- **Exercise goal**: Start at the line below containing "Canal Online (411, 66)" and stop at the line containing "Privacidad (459, 2544)". Repeat every line of that stretch exactly, and nothing outside it.

☆ ☆ ☆

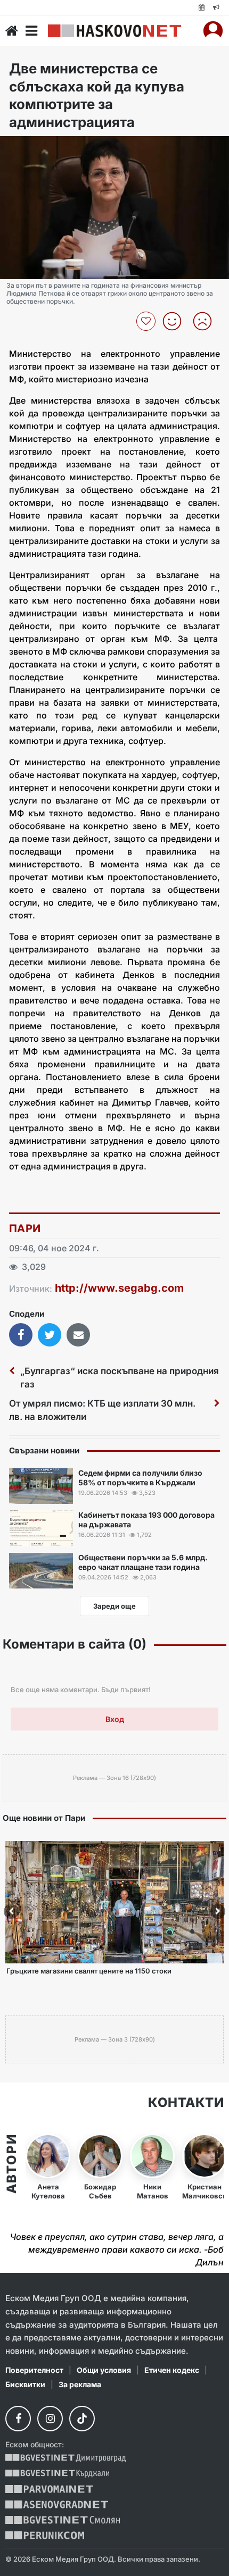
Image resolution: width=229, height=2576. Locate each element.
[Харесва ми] (176, 321)
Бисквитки (25, 2384)
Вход (114, 1719)
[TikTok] (82, 2418)
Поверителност (34, 2369)
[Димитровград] (65, 2458)
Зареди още (114, 1606)
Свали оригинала (37, 148)
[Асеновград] (56, 2504)
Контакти (186, 2102)
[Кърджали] (57, 2474)
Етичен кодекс (171, 2369)
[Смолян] (62, 2520)
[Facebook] (18, 2418)
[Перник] (44, 2535)
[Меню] (31, 31)
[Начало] (11, 31)
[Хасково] (114, 30)
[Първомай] (49, 2489)
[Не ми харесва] (206, 321)
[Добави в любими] (147, 321)
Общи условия (104, 2369)
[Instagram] (50, 2418)
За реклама (80, 2384)
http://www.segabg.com (119, 1288)
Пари (25, 1228)
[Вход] (213, 30)
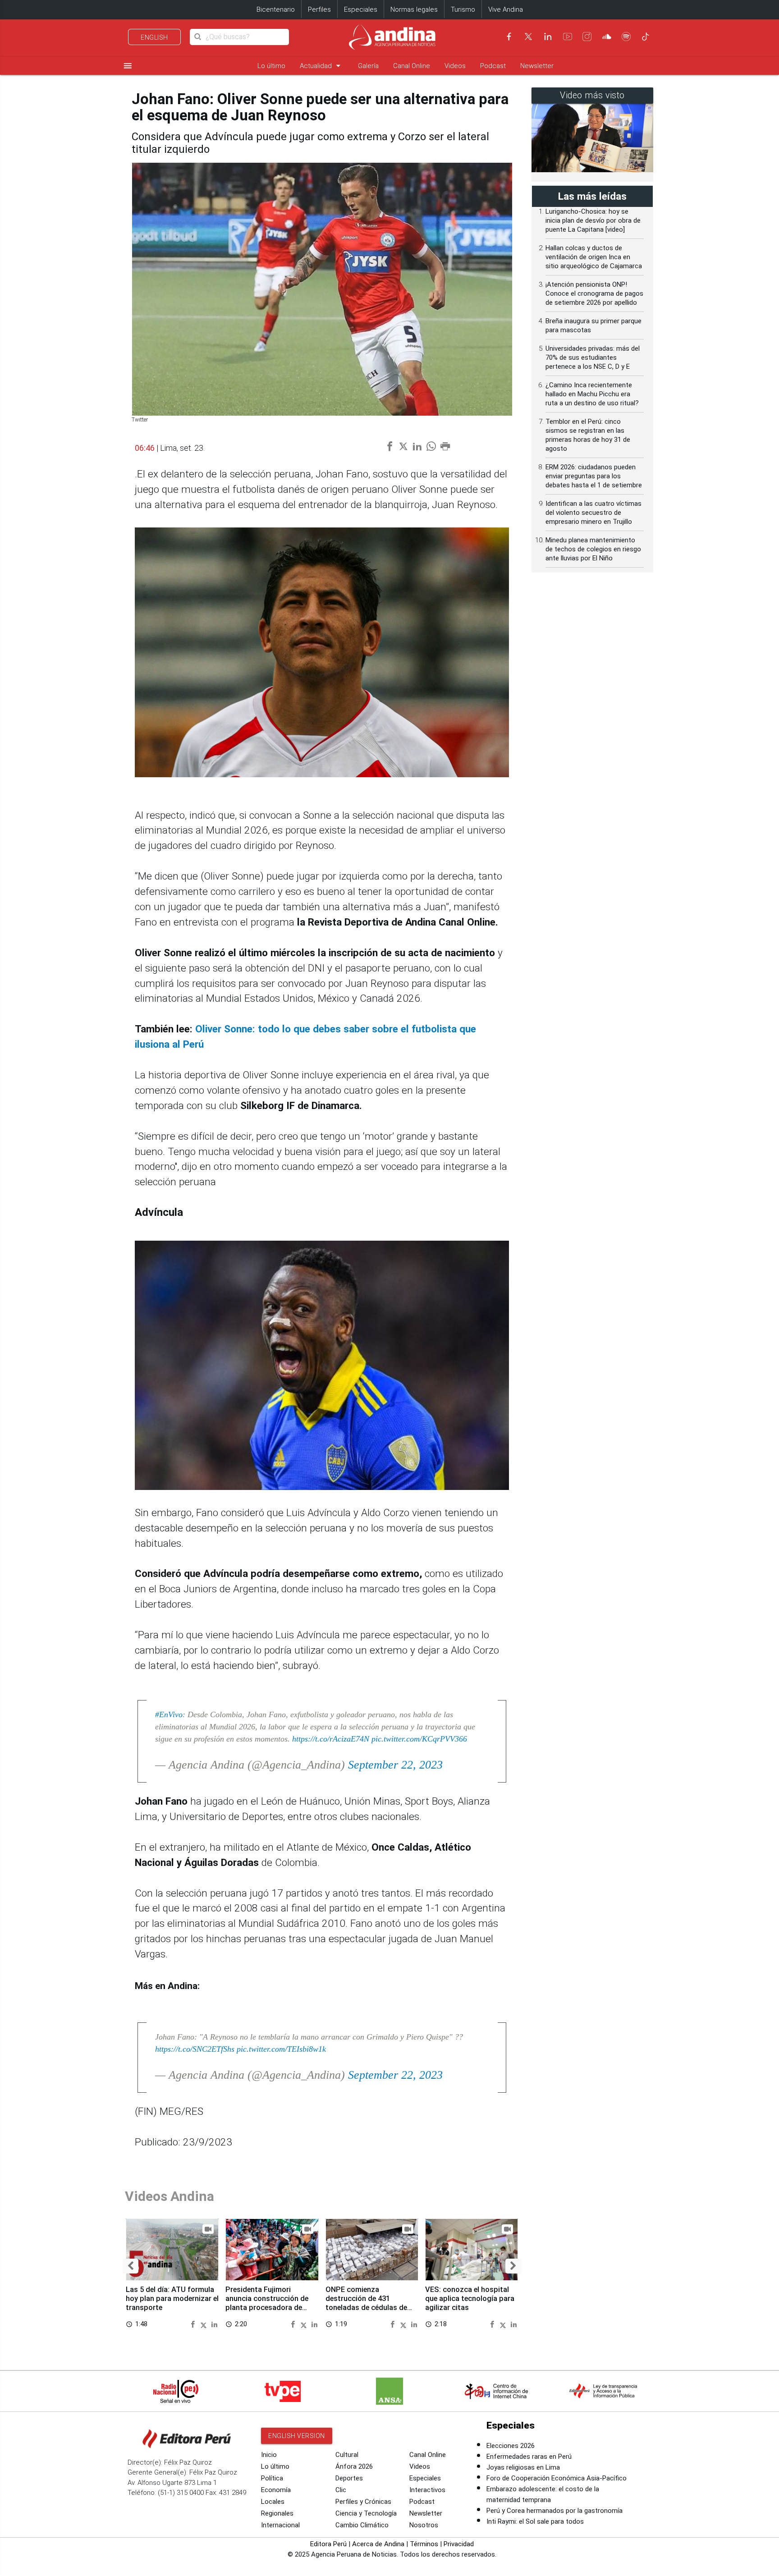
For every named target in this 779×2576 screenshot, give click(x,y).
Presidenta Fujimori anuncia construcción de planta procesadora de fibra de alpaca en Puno (266, 2302)
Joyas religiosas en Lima (523, 2467)
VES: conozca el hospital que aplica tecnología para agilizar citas (469, 2298)
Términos (424, 2544)
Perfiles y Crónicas (363, 2502)
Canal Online (411, 66)
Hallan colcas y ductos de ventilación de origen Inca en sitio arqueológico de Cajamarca (593, 257)
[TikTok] (646, 37)
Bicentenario (276, 9)
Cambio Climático (362, 2525)
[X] (528, 37)
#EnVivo (169, 1714)
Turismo (463, 9)
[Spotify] (626, 37)
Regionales (277, 2513)
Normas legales (414, 9)
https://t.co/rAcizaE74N (330, 1738)
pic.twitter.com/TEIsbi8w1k (281, 2048)
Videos (455, 66)
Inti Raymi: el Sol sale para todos (535, 2521)
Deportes (349, 2478)
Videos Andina (169, 2196)
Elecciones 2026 (510, 2446)
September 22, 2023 (395, 1764)
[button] (130, 2266)
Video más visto (592, 95)
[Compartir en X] (205, 2324)
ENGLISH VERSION (296, 2435)
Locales (272, 2502)
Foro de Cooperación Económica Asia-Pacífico (556, 2478)
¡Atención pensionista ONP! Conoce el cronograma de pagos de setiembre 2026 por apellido (594, 293)
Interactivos (427, 2490)
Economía (276, 2490)
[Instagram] (587, 37)
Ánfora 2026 (354, 2466)
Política (272, 2478)
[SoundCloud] (607, 37)
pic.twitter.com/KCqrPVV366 (419, 1738)
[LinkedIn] (548, 37)
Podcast (493, 66)
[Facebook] (509, 37)
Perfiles (319, 9)
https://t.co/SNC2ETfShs (194, 2048)
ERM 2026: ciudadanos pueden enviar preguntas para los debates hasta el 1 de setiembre (593, 476)
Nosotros (423, 2525)
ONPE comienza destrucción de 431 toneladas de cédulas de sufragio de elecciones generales (366, 2307)
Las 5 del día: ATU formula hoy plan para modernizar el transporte (172, 2298)
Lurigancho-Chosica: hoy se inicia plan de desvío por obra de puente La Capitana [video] (593, 220)
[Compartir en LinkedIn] (214, 2324)
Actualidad (322, 65)
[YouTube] (568, 37)
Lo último (271, 66)
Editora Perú (328, 2544)
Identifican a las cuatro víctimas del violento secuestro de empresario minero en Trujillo (593, 513)
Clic (340, 2490)
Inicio (269, 2455)
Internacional (280, 2525)
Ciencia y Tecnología (366, 2513)
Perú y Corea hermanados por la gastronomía (554, 2511)
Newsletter (537, 66)
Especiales (360, 9)
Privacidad (459, 2544)
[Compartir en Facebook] (194, 2324)
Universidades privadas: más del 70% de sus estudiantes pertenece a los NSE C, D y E (592, 357)
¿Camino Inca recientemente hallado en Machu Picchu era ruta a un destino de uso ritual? (592, 394)
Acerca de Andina (378, 2544)
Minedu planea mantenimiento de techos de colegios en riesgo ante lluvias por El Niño (593, 549)
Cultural (346, 2455)
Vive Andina (505, 9)
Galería (368, 66)
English (154, 37)
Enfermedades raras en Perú (529, 2456)
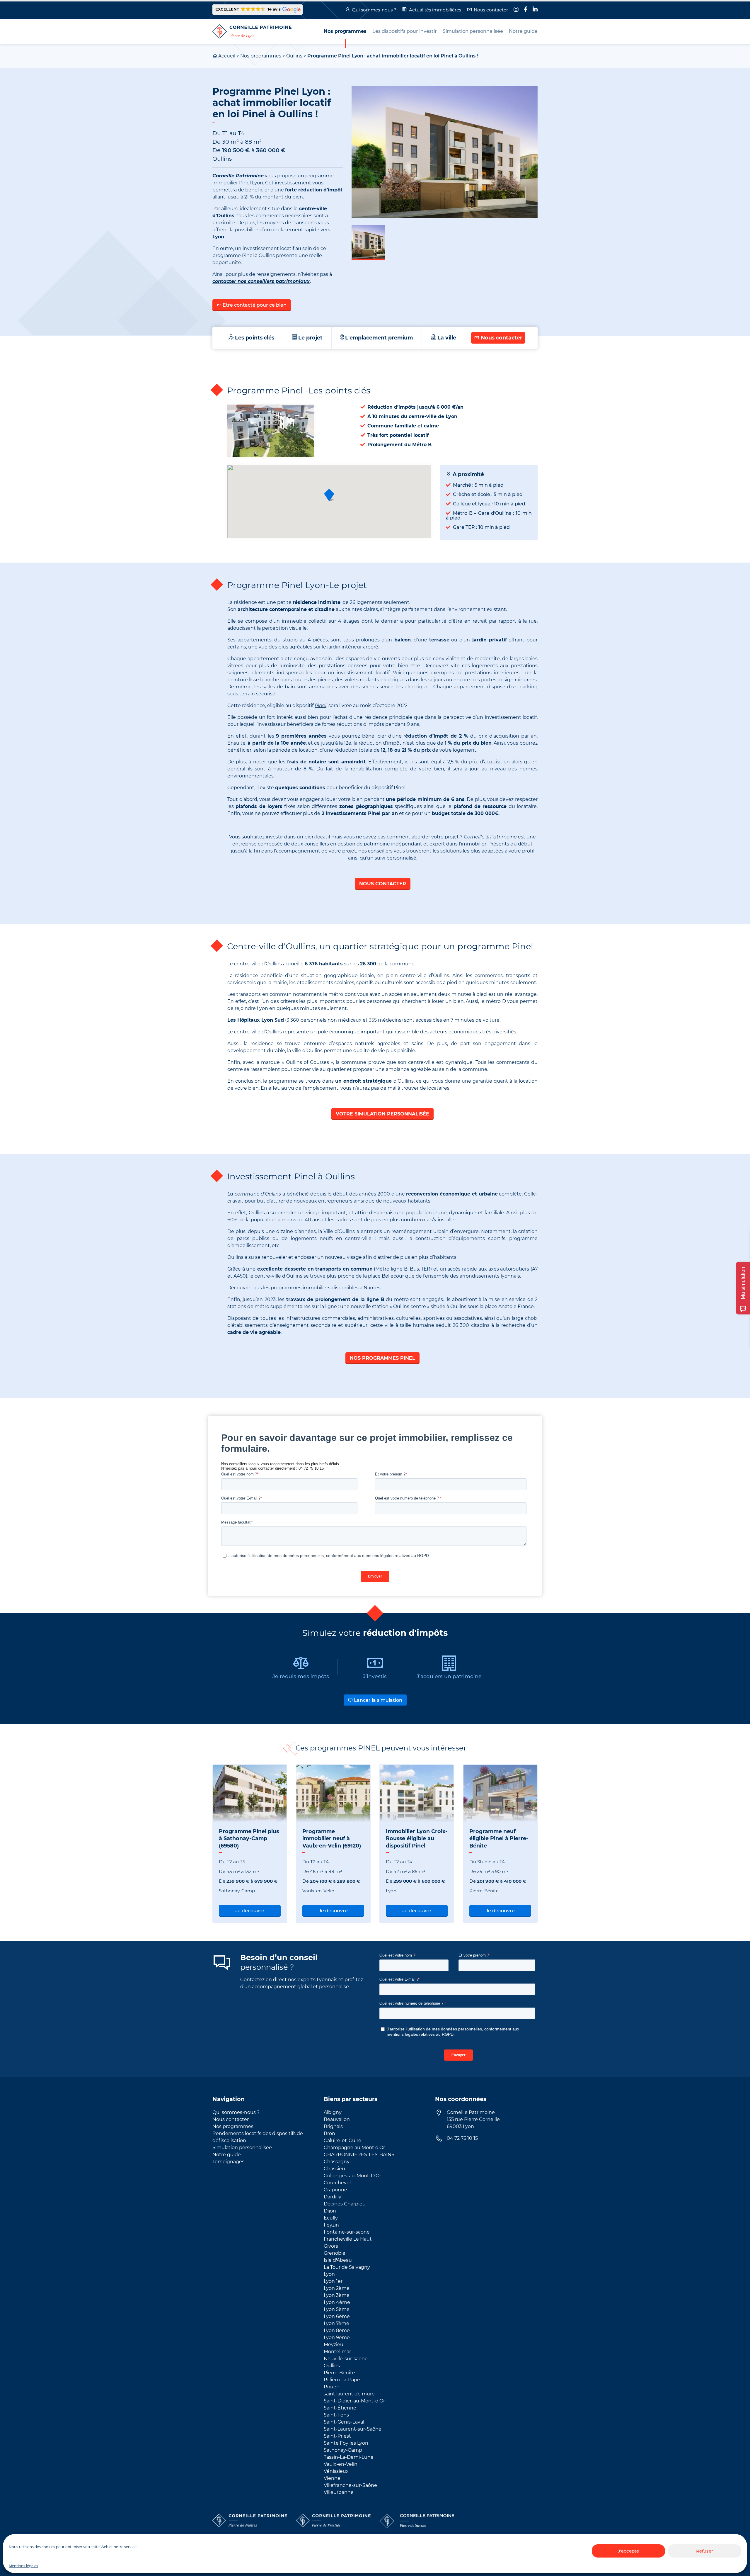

☆ ☆ ☆

- **Written solution**:
Canal Online (411, 66)
Hallan colcas y ductos de ventilación de origen Inca en sitio arqueológico de Cajamarca (593, 257)
[TikTok] (646, 37)
Bicentenario (276, 9)
Cambio Climático (362, 2525)
[X] (528, 37)
#EnVivo (169, 1714)
Turismo (463, 9)
[Spotify] (626, 37)
Regionales (277, 2513)
Normas legales (414, 9)
https://t.co/rAcizaE74N (330, 1738)
pic.twitter.com/TEIsbi8w1k (281, 2048)
Videos (455, 66)
Inti Raymi: el Sol sale para todos (535, 2521)
Deportes (349, 2478)
Videos Andina (169, 2196)
Elecciones 2026 (510, 2446)
September 22, 2023 (395, 1764)
[button] (130, 2266)
Video más visto (592, 95)
[Compartir en X] (205, 2324)
ENGLISH VERSION (296, 2435)
Locales (272, 2502)
Foro de Cooperación Económica Asia-Pacífico (556, 2478)
¡Atención pensionista ONP! Conoce el cronograma de pagos de setiembre 2026 por apellido (594, 293)
Interactivos (427, 2490)
Economía (276, 2490)
[Instagram] (587, 37)
Ánfora 2026 (354, 2466)
Política (272, 2478)
[SoundCloud] (607, 37)
pic.twitter.com/KCqrPVV366 (419, 1738)
[LinkedIn] (548, 37)
Podcast (493, 66)
[Facebook] (509, 37)
Perfiles (319, 9)
https://t.co/SNC2ETfShs (194, 2048)
ERM 2026: ciudadanos pueden enviar preguntas para los debates hasta el 1 de setiembre (593, 476)
Nosotros (423, 2525)
ONPE comienza destrucción de 431 toneladas de cédulas de sufragio de elecciones generales (366, 2307)
Las 5 del día: ATU formula hoy plan para modernizar el transporte (172, 2298)
Lurigancho-Chosica: hoy se inicia plan de desvío por obra de puente La Capitana [video] (593, 220)
[Compartir en LinkedIn] (214, 2324)
Actualidad (322, 65)
[YouTube] (568, 37)
Lo último (271, 66)
Editora Perú (328, 2544)
Identifican a las cuatro víctimas del violento secuestro de empresario minero en Trujillo (593, 513)
Clic (340, 2490)
Inicio (269, 2455)
Internacional (280, 2525)
Ciencia y Tecnología (366, 2513)
Perú y Corea hermanados por la gastronomía (554, 2511)
Newsletter (537, 66)
Especiales (360, 9)
Privacidad (459, 2544)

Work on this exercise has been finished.